Kaden Koskovich
September 27, 2020
Cyber security can be complex and confusing. In order to understand it better you must know the basic concepts of the CIA triad. Understanding the triad will help you on your way to creating a secure, and successful, online enterprise.
To start, the CIA triad stands for confidentiality, integrity, and availability. Each aspect of the triad must be incorporated to properly secure data and information. First, confidentiality is all about ensuring the exclusiveness of your systems, data, and information. This is done by using authentication and authorization. First, authentication is the verification of a user’s credentials or making sure their credentials belong to them. Most commonly, Users receive passwords or pin numbers to authenticate their identity. Second, authorization is restricting access of certain information to certain people or limiting access to information outside of someone’s specified field. An example of this would be allowing a lab technician access to lab reports but not marketing data. Administrators typically assign clearance levels to users to limit unauthorized access.
Second, integrity refers to the reliability of your information. If anyone can alter your information then it lacks integrity. To maintain your integrity, your system must protect your information from unauthorized alterations. The most common ways to protect data integrity is by using fire walls, encryptions, and backups. Fire walls and encryptions prevent outside users from accessing your information, and they are difficult to breach without the proper keys. Backups are copies of your information kept in reserve in case of an integrity breach. When there is a need to restore the affected information, the backups will be used. Both backing up and restoring information are vital to repairing your integrity once it has been breached.
Finally, availability deals with the online traffic interacting with your system. Keeping the system sites running, and ensuring there is enough server space to handle traffic is vital in making your information available. An example of a threat to your availability is a “denial-of-service” attack. This type of attack uses artificial users called “bots” to overload your servers operation capacity. As a result, the server shuts down. In order to protect your servers from a “DOS” your system needs to detect suspicious patterns in the user traffic. A common way to prevent bots from entering your system is by using authentication, and ensuring that the users are real people.

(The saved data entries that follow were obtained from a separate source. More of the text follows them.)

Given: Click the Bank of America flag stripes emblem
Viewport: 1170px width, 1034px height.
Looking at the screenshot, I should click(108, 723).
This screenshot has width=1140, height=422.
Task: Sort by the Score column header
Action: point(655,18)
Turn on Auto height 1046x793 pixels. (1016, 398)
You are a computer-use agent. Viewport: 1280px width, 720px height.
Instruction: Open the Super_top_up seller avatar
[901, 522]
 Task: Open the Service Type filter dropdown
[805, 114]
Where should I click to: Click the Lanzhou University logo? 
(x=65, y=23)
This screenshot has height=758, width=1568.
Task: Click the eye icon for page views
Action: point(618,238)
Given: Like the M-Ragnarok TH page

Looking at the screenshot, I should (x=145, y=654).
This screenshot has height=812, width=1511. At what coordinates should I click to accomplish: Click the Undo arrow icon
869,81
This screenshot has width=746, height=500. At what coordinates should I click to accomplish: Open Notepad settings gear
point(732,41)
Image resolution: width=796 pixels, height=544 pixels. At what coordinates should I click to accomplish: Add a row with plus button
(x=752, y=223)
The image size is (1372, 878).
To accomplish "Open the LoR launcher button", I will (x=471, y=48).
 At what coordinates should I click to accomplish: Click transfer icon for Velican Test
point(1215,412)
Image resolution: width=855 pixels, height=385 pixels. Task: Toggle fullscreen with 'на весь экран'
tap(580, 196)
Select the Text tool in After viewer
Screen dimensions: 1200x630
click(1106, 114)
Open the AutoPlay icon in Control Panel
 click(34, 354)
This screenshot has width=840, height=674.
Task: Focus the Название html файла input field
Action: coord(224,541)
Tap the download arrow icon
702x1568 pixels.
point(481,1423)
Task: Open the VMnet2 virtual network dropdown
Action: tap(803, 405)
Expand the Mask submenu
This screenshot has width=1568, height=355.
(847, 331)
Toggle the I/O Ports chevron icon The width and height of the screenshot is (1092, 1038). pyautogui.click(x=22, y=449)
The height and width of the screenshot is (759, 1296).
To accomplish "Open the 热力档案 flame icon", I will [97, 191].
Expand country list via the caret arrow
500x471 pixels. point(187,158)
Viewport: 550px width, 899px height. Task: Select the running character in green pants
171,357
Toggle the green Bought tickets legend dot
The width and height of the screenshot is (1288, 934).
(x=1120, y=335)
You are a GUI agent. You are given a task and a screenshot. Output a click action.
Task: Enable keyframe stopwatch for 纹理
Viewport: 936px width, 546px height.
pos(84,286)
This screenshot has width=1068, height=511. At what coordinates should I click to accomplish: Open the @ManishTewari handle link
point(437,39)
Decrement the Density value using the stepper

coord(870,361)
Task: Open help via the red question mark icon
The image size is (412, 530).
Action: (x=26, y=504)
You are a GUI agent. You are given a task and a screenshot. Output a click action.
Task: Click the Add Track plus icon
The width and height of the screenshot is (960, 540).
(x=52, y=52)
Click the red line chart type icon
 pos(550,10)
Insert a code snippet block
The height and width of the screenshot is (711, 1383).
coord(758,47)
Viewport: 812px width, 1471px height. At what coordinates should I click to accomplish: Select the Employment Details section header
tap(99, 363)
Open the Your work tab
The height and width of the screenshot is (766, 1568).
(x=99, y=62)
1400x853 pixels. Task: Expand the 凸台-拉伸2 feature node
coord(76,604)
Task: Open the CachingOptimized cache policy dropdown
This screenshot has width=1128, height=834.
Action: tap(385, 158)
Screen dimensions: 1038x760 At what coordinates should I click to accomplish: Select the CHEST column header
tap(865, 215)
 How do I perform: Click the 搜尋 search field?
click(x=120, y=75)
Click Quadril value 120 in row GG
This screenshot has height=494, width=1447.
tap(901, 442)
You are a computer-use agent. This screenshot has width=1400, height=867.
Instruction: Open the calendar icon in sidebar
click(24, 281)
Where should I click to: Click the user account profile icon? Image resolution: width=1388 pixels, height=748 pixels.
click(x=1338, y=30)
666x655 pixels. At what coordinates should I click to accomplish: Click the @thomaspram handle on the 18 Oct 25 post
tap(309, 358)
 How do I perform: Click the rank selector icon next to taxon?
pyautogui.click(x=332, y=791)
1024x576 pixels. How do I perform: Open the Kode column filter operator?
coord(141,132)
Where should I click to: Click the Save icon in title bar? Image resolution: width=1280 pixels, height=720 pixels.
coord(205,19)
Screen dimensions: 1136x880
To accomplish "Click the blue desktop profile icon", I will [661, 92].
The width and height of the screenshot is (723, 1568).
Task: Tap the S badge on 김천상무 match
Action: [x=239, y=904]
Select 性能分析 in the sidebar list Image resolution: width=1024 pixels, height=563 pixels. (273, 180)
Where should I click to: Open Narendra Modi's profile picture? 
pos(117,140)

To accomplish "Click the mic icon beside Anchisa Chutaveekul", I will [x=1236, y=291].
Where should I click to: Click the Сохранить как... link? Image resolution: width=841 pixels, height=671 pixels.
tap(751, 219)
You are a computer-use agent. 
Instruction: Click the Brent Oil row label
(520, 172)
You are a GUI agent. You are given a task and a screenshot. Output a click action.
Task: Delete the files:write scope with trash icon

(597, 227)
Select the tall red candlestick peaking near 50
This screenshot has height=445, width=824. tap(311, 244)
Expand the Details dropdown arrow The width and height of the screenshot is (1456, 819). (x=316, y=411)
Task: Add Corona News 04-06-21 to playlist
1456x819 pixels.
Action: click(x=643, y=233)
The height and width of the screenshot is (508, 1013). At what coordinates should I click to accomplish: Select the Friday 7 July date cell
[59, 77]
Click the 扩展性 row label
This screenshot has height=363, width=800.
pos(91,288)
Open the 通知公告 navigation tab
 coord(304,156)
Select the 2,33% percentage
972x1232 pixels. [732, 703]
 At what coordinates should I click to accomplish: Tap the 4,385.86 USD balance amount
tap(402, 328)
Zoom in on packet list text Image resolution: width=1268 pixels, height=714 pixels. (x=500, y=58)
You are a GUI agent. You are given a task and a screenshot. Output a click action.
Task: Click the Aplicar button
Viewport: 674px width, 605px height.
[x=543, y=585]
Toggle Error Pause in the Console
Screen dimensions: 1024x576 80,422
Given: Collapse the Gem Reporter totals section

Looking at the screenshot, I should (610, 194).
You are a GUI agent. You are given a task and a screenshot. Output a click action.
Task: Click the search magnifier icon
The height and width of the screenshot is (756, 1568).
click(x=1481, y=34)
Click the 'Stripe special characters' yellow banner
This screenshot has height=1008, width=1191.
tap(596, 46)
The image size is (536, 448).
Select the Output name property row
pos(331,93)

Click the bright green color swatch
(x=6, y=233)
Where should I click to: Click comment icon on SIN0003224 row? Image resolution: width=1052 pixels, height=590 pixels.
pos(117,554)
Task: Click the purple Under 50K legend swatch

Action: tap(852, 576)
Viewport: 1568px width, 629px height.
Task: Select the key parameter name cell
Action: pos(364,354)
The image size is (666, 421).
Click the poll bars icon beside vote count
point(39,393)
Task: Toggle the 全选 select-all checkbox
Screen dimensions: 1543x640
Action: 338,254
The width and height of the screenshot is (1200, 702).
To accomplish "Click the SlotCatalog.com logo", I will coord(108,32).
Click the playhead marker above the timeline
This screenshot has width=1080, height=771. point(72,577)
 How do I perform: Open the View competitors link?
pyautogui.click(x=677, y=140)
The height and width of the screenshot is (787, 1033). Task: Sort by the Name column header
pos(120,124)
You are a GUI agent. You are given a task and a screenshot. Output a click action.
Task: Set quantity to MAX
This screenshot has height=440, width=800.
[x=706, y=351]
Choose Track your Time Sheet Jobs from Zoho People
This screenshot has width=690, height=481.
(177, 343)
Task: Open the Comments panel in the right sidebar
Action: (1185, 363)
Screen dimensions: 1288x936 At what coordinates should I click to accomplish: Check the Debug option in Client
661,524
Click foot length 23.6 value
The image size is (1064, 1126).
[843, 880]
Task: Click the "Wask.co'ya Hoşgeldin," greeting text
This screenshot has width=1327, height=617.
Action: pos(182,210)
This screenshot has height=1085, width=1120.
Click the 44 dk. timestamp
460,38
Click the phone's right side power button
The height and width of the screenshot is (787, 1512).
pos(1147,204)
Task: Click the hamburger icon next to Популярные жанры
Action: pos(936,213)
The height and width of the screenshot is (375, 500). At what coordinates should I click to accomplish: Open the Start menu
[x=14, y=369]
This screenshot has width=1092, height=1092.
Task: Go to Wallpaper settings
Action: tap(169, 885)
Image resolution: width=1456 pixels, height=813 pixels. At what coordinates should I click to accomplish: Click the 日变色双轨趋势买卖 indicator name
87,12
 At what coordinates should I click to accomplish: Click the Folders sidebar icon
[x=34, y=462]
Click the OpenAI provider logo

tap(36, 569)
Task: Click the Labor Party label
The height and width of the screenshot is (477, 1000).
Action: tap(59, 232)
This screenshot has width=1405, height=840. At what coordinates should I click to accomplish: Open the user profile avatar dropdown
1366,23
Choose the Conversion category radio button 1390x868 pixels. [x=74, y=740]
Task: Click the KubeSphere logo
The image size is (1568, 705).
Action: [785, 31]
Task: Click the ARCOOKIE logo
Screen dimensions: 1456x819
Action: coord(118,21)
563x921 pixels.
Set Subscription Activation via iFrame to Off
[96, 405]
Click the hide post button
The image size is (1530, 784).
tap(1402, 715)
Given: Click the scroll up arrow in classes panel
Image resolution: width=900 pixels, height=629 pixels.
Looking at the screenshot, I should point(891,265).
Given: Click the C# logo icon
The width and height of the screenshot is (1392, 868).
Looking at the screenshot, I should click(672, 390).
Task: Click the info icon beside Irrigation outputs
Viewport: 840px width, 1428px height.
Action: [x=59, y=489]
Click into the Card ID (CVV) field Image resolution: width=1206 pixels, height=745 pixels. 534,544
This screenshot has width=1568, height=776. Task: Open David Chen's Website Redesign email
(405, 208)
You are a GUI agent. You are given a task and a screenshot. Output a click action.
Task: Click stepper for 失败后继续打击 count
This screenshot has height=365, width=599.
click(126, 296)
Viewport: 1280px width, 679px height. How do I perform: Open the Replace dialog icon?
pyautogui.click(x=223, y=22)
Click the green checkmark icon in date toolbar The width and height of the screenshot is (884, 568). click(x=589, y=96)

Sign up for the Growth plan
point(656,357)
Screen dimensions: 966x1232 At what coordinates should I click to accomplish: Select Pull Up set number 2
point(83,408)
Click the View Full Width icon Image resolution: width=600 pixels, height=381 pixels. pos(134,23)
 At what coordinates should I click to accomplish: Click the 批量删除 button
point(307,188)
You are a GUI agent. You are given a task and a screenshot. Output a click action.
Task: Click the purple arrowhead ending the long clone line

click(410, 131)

A systems success is reliant upon its ability to maintain the confidentiality, integrity, and availability of its information. Information that isn’t private, isn’t reliable, and isn’t available is worthless. Protecting the value of your information is the goal of cybersecurity and it cannot be done without the CIA triad.
Works Cited
- 3 Strategies to Maintain Data Integrity in Your Organization. (n.d.). Retrieved September 27, 2020, from https://explorance.com/blog/3-strategies-to-maintain-data-integrity/
- Authentication vs. Authorization. (n.d.). Retrieved September 27, 2020, from https://www.okta.com/identity-101/authentication-vs-authorization/
- EI-ISAC Cybersecurity Spotlight – CIA Triad. (n.d.). Retrieved September 27, 2020, from https://www.cisecurity.org/spotlight/ei-isac-cybersecurity-spotlight-cia-triad/
- Fruhlinger, J. (2020). [PDF]. Los Angeles: IDG Communications, Inc.